Azure Storage

Azure Storage is a cloud storage solution supporting blobs, files, disks, messages, tables and other types of data. Combining data services into a single account allows you to manage them as a group - the settings applied to the Storage Account apply to all services within the account. Deleting a Storage Account also deletes all the data in it.

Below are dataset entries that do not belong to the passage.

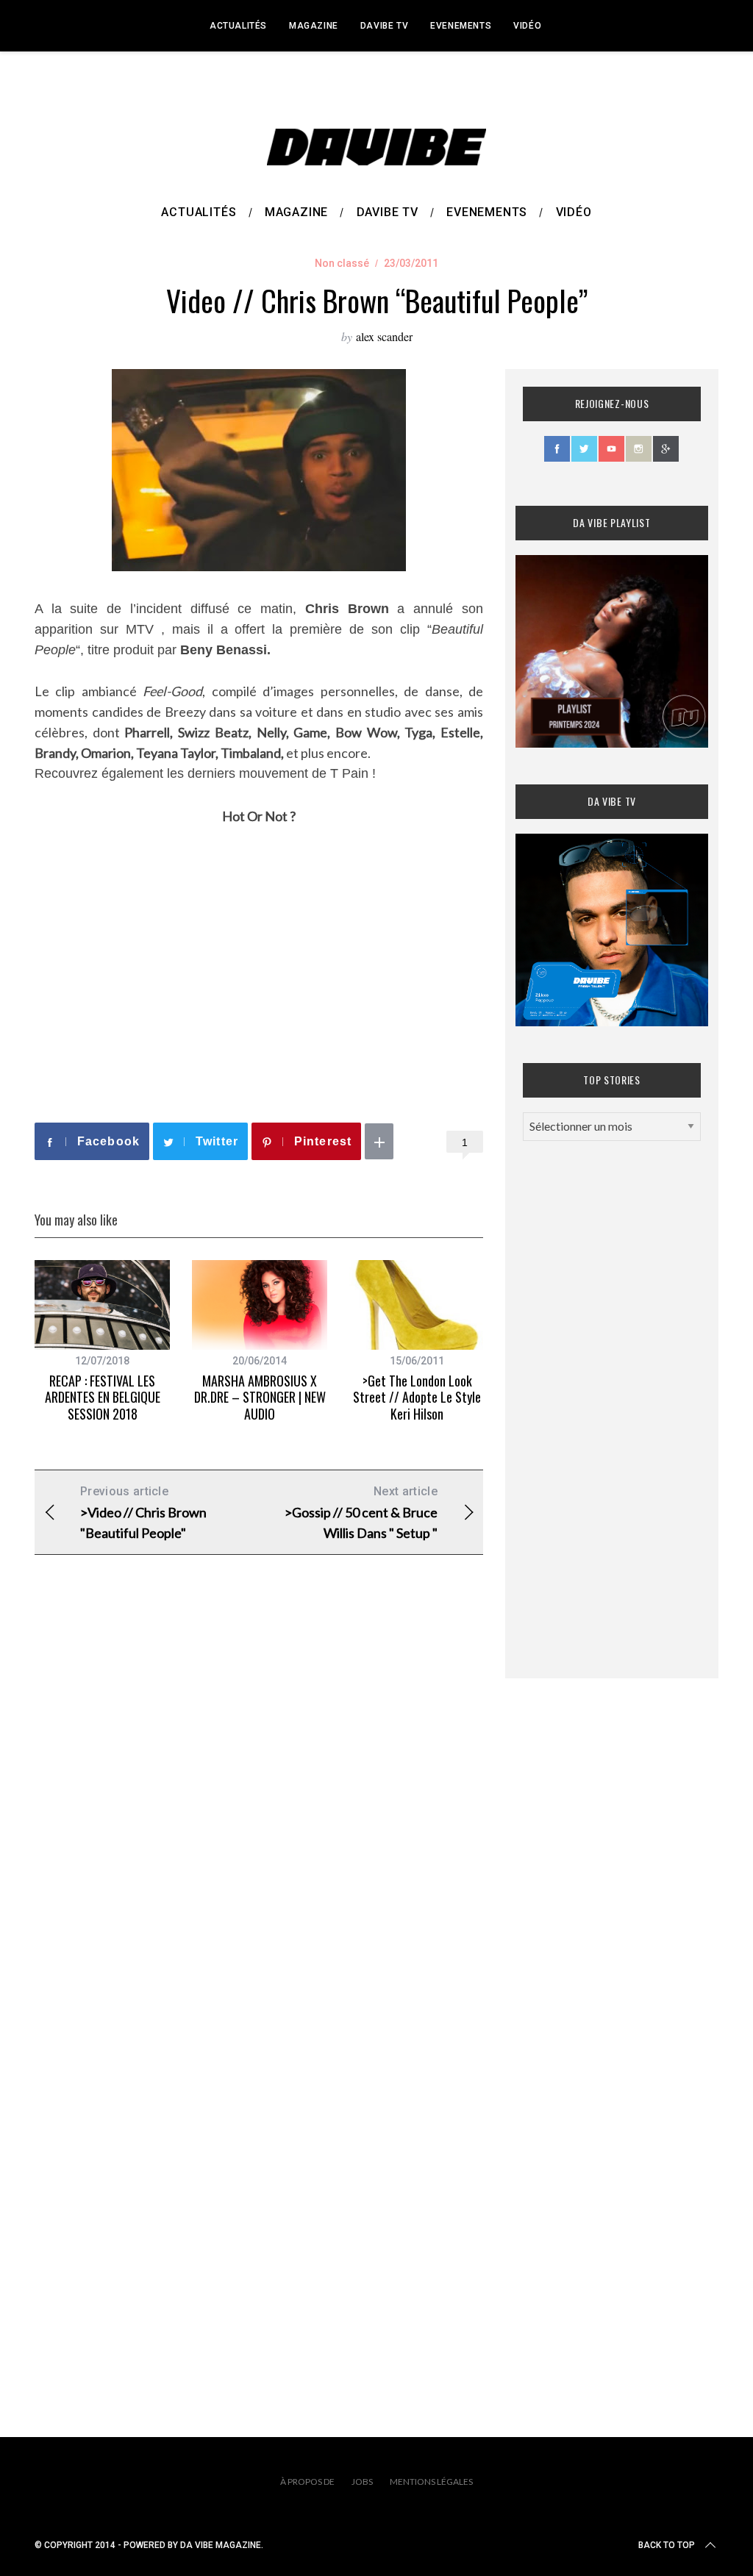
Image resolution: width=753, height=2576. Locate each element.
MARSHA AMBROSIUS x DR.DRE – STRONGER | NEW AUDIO (260, 1397)
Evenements (460, 26)
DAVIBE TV (384, 26)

For each combination of settings that you require, you will need a corresponding Storage Account. An Azure Storage Account defines the following settings:

Subscription (for billing)
Location (where the data is stored)
Performance (Standard or Premium). Premium is intended for low-latency data access and uses SSDs. You cannot convert between Standard and Premium storage: instead you will need to create a new Storage Account and migrate the data from the original Account. Standard is generally sufficient for most new Storage Accounts. Premium offers three specialist flavours: Page Blobs, Block Blobs or File Shares.
Replication (LRS, ZRS, GRS)
Access Tier (Hot, Cold, Archive)
Secure Transfer Required
Virtual Networks. Use the 'Firewalls and virtual networks' settings on your storage accounts to restrict access to specifici virtual networks or public IPs. Subnets and Virtual networks must exist in the same Azure region or region pair as the storage account.

The number of Storage Accounts that you will need depends on your data diversity (where it is consumed, how sensitive it is, who pays the bill, how business critical is the data, etc). Before creating each Storage you should first analyse the data and understand the appropriate storage settings.

The following limits apply to Storage Accounts:

Number of storage accounts per region per subscription: 250
Maximum storage account capacity: 5 PiB
No limit to number of containers, blobs, files, tables, etc
Maximum request rate per storage account: 20,000 requests per second
Maximum ingress per storage account (US/Europe): 10 Gbps
Maximum ingress per storage account (outside US/Europe): 5 Gbps
Maximum egress: 50 Gbps

Ingress rates may be increased by raising a support request with Microsoft. Data is durable, secure, scalable, managed, accessible.

Azure storage encryption is enabled by default and cannot be disabled. Data is encrypted using 256-bit AES (advanced encryption standard). Encryption keys can be either Microsoft-managed or Customer-managed. Customer-managed keys are stored in Key Vault and can be generated by Key Vault or independantly. To manage a Storage Account the Key Vault keys need to be in the same region as the SA, but can be in a different subscription.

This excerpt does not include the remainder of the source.